Prediction for High Risk Clinical Symptoms of Epilepsy Based on Deep Learning Algorithm

Abstract

Accurate forecasting of high-risk clinical symptoms, like epileptic seizures, has the potential to transform clinical epilepsy care and to create new therapeutic strategies for individuals in clinical decision support systems. With the development of pervasive sensor technologies, physiological signals can be captured continuously to prevent the serious outcomes caused by epilepsy. However, the progress on seizure prediction has been hindered by the lack of automatic early warning system. The existing research is classifying electroencephalograph (EEG) clips and is distinguishing the clips of onset epileptic seizures. Deep learning is a promising method to analyze the large-scale unlabeled data and to widely spread the clinical treatment and risk prediction. In this paper, we outline a patient-specific method for extracting the frequency domain and time-series data features based on the two-layer convolutional neural networks (CNNs). A data preprocessing method based on the discrete Fourier transform is proposed to convert the time-domain signal of the EEG data to the frequency-domain signal.
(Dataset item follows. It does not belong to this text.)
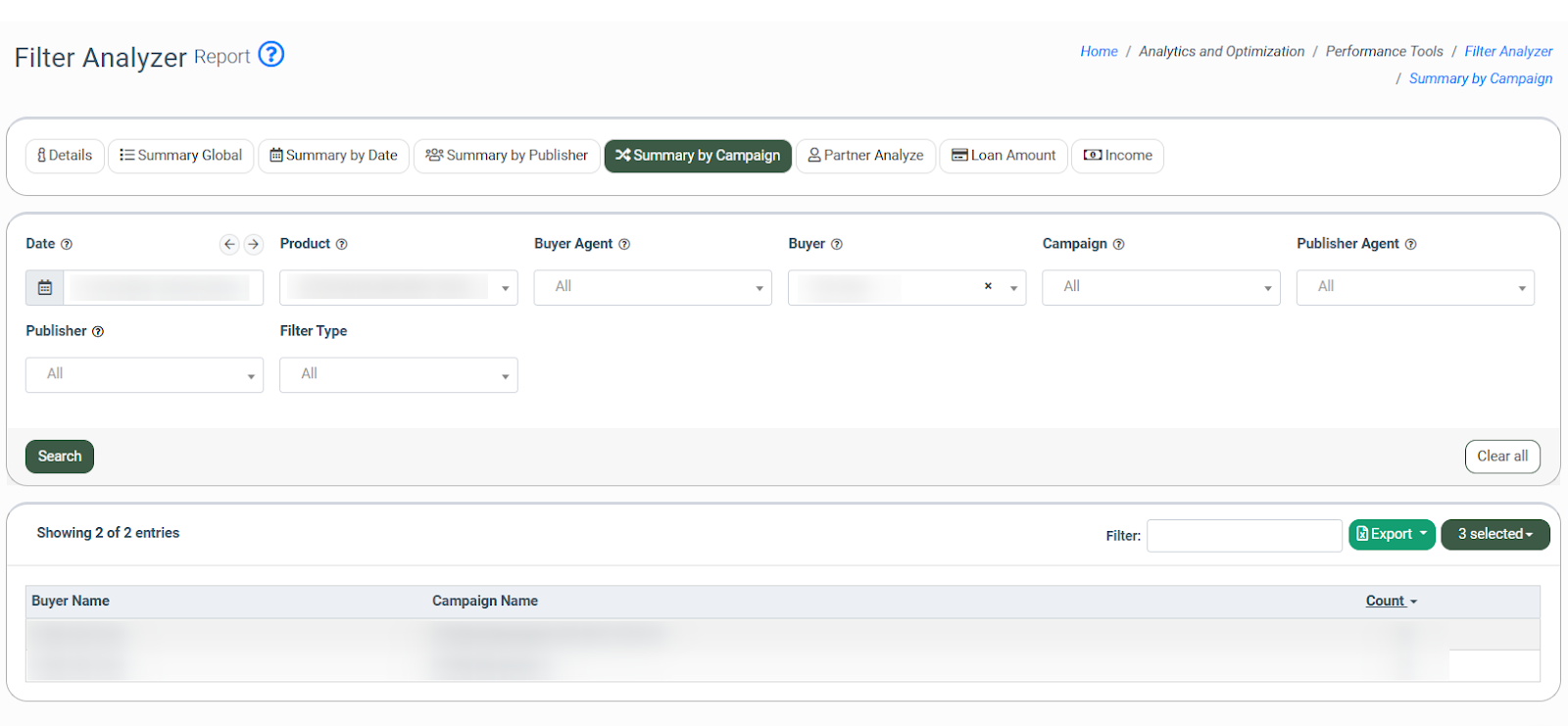Image resolution: width=1568 pixels, height=726 pixels.
Task: Expand the Campaign dropdown
Action: click(1160, 288)
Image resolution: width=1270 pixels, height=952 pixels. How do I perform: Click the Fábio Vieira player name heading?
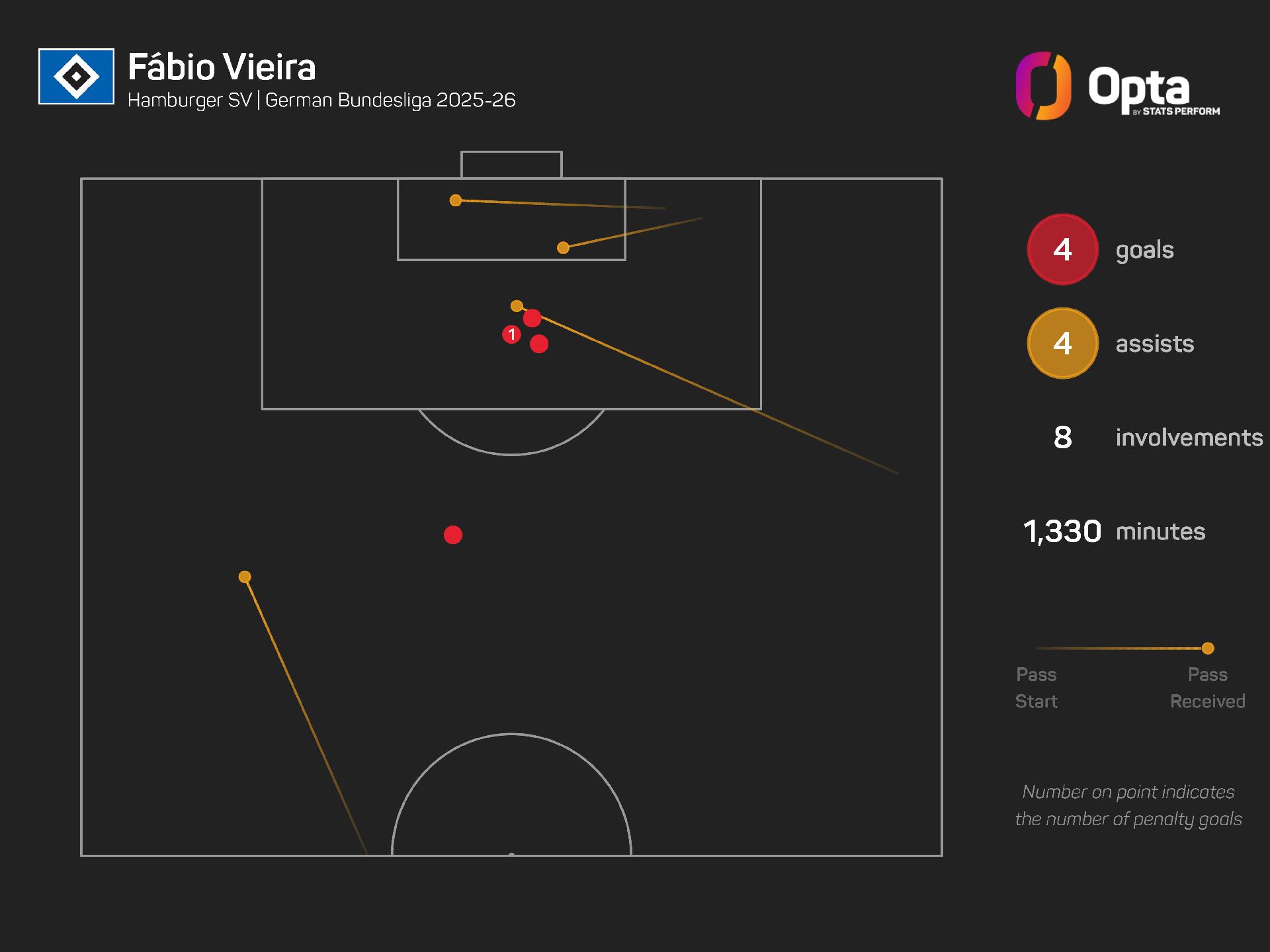click(222, 67)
Long short-term memory networks are introduced in seizure prediction using pre-seizure clips of the EEG dataset, expanding the use of deep learning algorithms with recurrent neural networks (RNNs). Furthermore, the proposed CNN and RNN are compared with the traditional machine learning algorithms, such as linear discriminant analysis and logistic regression, and the evaluation criteria are on the area under the curve. The extensive experimental results demonstrate that our method can effectively extract the latent features with meaningful interpretation and exhibits excellent performance for predicting epileptic preictal state changes, and hence is an effective method in detecting the epileptic seizure.